The contrast between God’s dream and personal dreams cuts sharp. The invitation is not to nicer circumstances but to God’s direction, which includes headaches, heartache, and hardships. Faith, then, is not blind jump but sight for the unseen. 2 Corinthians 5:7 and Hebrews 11:1 insist that unseen realities outlast what eyes can scan. Elisha’s prayer - “Lord, open his eyes” - becomes the refrain: angel armies still outnumber visible threats.
Numbers 13-14 exposes fear’s playbook. Fear exaggerates giants, shrinks saints into grasshoppers, spirals into discouragement and grumbling, then quits early and blames God. The tragedy sits in the mismatch between what God actually promised and what people decided He had to do. Forty years later Jericho confesses it was terrified the whole time. God can be trusted, but He will not be scripted.
Faith shrinks problems by enlarging God. Faith opens doors for God’s interventions, not as name-it-claim-it, but as trust that unlocks God’s own promises. At the center sits a living promise: mercy and grace at the throne. Hebrews 4 invites confident approach to Jesus for timely help. Bold faith keeps stepping, keeps drawing near, and keeps asking for mercy and grace until the unseen breaks in.

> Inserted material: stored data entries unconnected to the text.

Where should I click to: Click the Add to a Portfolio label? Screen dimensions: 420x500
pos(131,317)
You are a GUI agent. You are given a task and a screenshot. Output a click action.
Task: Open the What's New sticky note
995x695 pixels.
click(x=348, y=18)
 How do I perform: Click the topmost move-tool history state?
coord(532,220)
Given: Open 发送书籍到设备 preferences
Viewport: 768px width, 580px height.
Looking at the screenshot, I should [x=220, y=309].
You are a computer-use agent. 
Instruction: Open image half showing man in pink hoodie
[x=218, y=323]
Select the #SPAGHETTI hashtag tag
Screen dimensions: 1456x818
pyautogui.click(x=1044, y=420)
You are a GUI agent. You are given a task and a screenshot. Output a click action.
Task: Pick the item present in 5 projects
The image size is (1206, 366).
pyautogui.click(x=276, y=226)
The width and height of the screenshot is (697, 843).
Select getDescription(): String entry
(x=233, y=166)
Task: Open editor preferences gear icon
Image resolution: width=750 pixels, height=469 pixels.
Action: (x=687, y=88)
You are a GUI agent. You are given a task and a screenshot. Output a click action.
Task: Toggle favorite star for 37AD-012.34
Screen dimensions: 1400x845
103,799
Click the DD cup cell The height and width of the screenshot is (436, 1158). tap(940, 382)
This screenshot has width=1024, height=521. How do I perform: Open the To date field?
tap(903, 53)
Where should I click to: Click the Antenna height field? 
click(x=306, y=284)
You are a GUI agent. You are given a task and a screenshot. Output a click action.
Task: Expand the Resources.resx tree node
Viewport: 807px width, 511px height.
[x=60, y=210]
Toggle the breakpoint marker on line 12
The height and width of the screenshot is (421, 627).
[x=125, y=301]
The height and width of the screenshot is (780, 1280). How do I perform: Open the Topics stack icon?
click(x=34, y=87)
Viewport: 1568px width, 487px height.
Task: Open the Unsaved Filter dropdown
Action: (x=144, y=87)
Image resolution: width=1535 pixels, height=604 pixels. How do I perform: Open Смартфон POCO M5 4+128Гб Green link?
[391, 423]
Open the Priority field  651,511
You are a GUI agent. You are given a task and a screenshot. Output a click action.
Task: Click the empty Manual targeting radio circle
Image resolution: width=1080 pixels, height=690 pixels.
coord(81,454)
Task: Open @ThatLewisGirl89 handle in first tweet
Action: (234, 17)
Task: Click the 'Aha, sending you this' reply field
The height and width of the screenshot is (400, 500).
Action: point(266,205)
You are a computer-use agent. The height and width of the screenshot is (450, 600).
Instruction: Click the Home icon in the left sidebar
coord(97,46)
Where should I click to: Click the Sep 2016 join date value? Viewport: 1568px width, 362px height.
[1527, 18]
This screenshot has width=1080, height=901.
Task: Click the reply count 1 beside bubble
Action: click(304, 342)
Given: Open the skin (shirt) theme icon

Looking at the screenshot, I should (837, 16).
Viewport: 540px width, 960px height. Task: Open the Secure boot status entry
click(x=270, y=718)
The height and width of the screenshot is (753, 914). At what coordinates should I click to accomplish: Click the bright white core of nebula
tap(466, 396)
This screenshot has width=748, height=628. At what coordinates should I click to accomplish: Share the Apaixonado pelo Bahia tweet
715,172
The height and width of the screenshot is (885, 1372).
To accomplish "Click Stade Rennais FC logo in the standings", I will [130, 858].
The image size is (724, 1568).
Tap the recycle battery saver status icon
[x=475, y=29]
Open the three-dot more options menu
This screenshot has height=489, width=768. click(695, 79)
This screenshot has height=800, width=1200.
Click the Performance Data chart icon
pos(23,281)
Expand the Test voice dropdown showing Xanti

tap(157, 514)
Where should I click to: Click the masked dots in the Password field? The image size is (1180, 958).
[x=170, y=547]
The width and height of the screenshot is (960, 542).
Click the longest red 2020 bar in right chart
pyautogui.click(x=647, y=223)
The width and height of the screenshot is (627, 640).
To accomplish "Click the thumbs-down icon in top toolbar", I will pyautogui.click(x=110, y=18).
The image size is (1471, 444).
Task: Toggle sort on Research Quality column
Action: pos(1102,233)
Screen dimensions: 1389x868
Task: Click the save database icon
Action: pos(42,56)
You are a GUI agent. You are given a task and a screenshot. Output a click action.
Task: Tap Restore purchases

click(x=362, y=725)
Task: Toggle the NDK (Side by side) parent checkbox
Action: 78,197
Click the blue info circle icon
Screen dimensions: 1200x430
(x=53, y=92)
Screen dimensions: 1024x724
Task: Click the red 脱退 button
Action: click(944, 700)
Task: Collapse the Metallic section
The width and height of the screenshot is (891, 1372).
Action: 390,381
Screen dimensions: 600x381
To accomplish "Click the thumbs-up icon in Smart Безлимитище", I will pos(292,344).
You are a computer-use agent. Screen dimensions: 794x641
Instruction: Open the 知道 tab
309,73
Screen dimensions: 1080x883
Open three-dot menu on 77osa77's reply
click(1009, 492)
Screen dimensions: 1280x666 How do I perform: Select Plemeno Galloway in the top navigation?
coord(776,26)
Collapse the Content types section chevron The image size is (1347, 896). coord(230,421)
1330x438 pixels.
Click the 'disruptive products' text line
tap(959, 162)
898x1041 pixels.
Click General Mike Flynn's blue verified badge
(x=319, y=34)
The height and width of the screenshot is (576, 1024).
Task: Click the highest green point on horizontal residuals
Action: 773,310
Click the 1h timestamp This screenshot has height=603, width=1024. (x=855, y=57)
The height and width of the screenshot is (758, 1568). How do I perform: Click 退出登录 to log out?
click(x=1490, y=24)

We this is what they did. They why is the Lord taking us this country only to have us die in battle? That was not his plan. That was not his plan. In fact, forty years fast forward forty years, they get to Jericho, and the word in Jericho is we have been waiting forty years for you to conquer us because we've heard the stories of your God. They thought they were gonna go die. The enemy was petrified.
[00:56:36]
(31 seconds)
Application. Is there something in your life that fear is triumphing over faith? And can I tell you, God can be trusted? So few application things to put more faith in your life. Faith has the ability to shrink my problems. How? If my faith is in a big God, my problems become smaller. But if my problems are bigger than my God, my faith will become diminished, small. Dial in. How big is your God?
[00:57:17]
(45 seconds)
He who is in us is greater than who is in the world. And so oftentimes when difficulties come, we forget whose we are, and we let fear dominate us. And so we even saw giants there, the descendants of Anak. Next to them, we felt like grasshoppers. The literal translation is, we're just little bugs compared to them. I mean, you're not, though.
[00:54:53]
(21 seconds)
Taken another way, I believe even when things end poorly, even when things end bad, that my god's still a god that can raise dead things back to life. And I might not ever see what I want to have happen, but I can trust him that he's gonna make all things new someday and so his way is better than whatever I'm dreaming about.